_Datenauszug_:
===============
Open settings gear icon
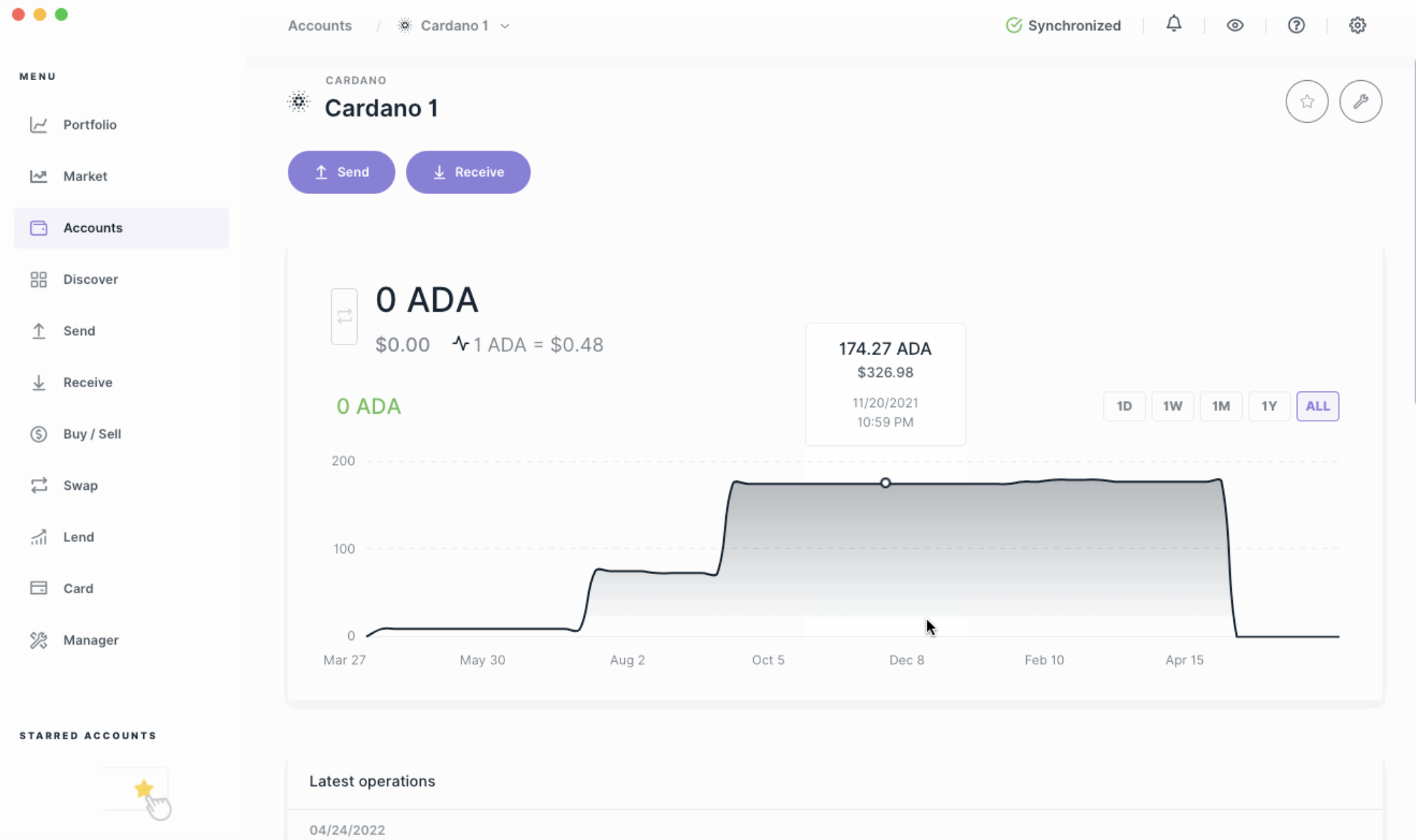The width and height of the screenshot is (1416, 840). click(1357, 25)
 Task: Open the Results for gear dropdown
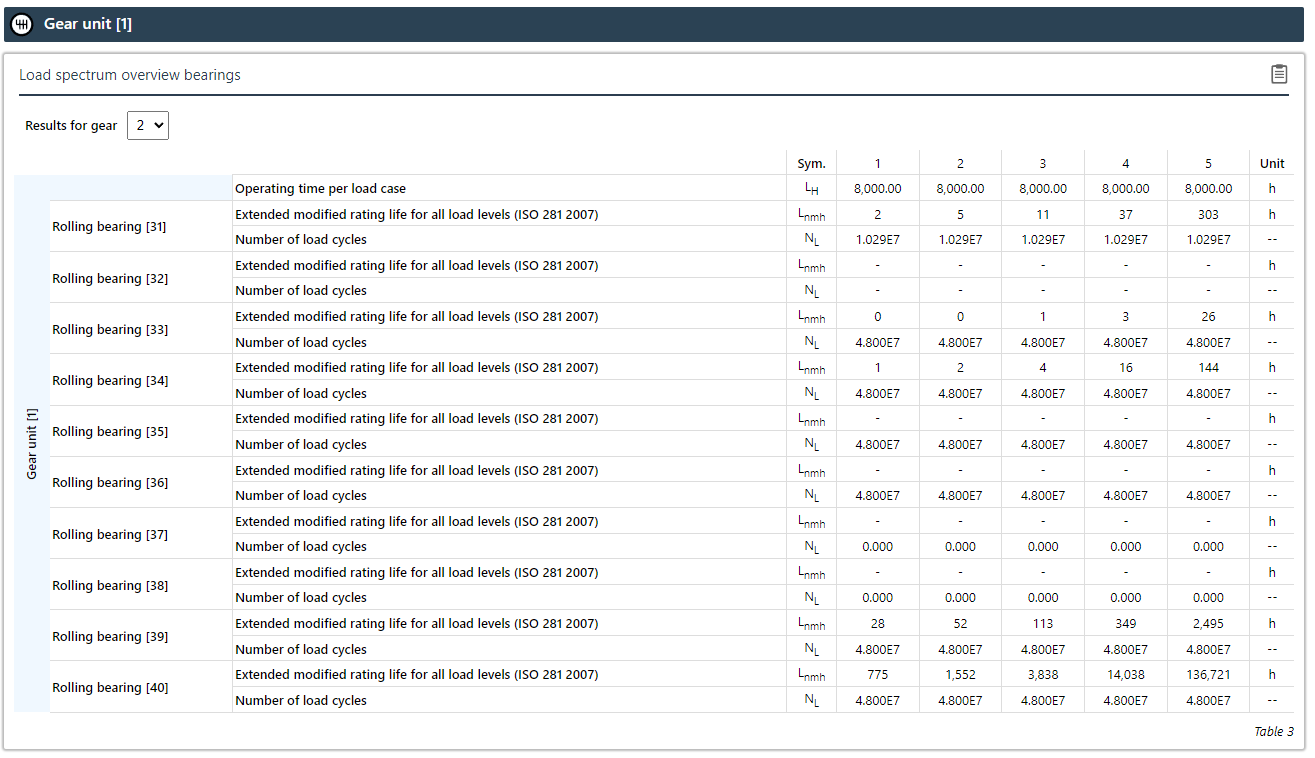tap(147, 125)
===============
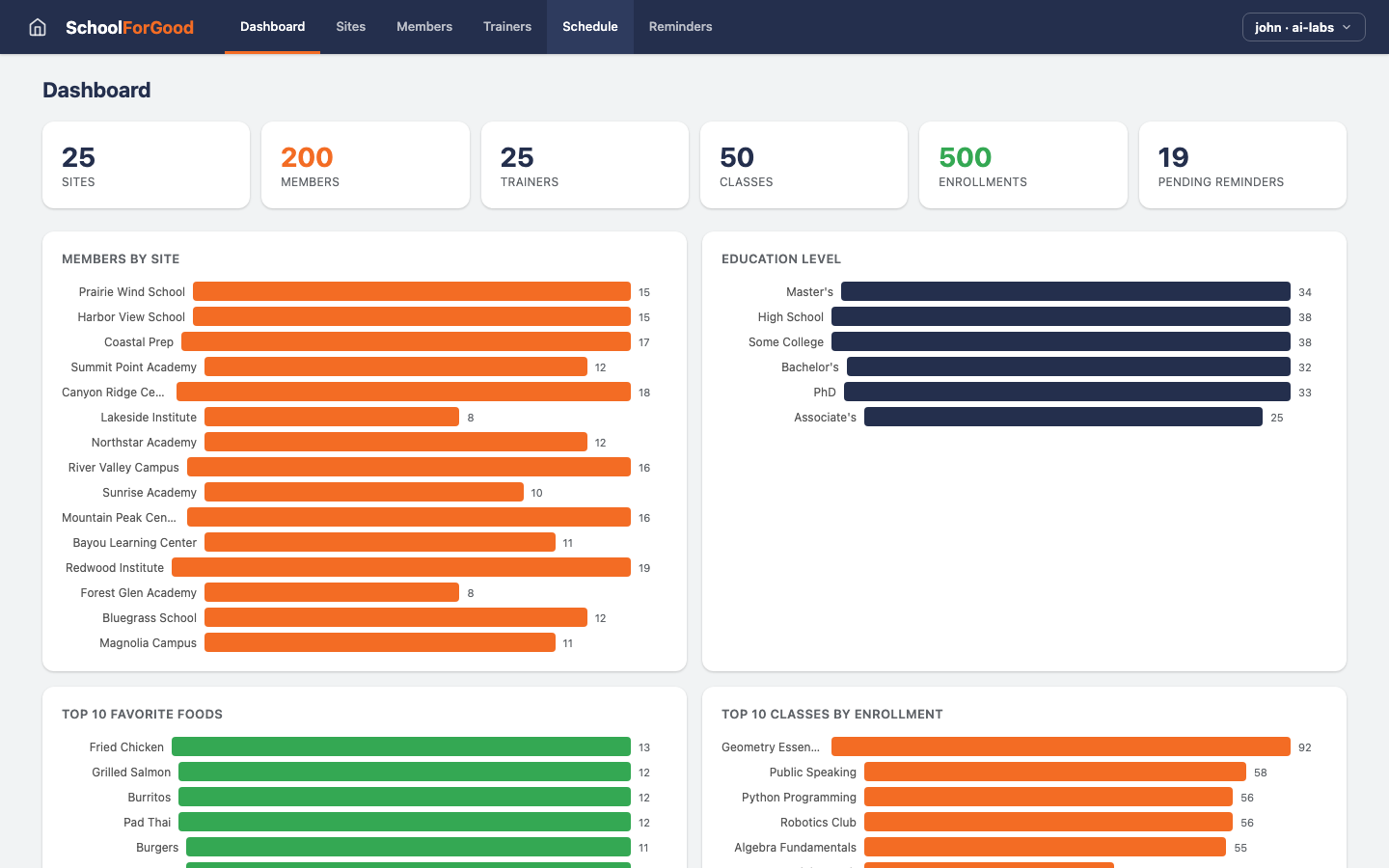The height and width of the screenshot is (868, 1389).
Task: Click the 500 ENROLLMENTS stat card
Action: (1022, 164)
===============
Gib aus den Einträgen oben den Abschnitt von der Zeile mit „Open settings gear icon“ bis einschließlich der Zeile mit „tap(147, 125)“ wortgetreu wieder. Lass die Bilder dabei weg.

_Lösung_:
Open settings gear icon
The width and height of the screenshot is (1416, 840). click(1357, 25)
 Task: Open the Results for gear dropdown
tap(147, 125)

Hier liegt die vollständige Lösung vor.